- What is expected:
Scan the data below for lines holding the word "Open", and copy each line found.

START Extracted material

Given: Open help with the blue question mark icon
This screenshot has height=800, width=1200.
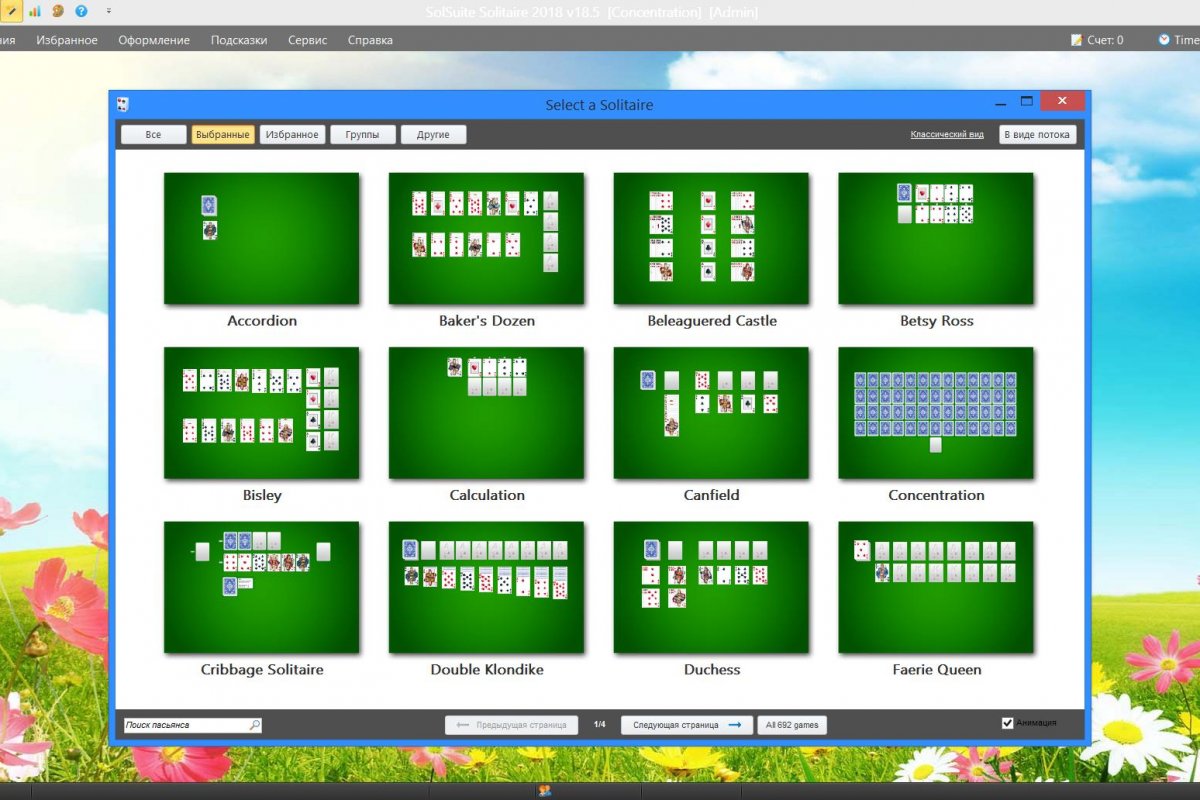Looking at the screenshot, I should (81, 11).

END Extracted material
START Extracted material

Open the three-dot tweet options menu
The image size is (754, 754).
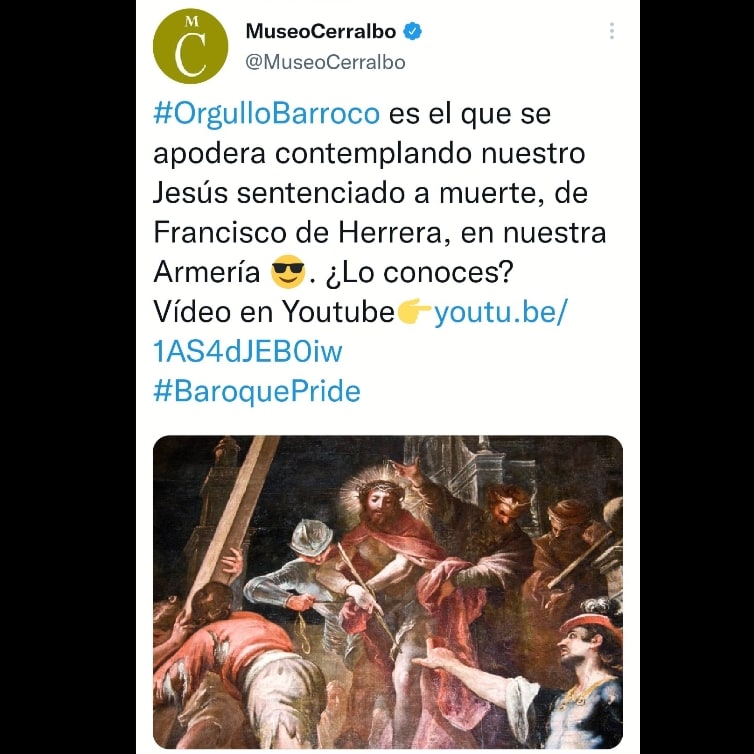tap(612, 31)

END Extracted material

- Finished task:
Given: Open help with the blue question mark icon
Open the three-dot tweet options menu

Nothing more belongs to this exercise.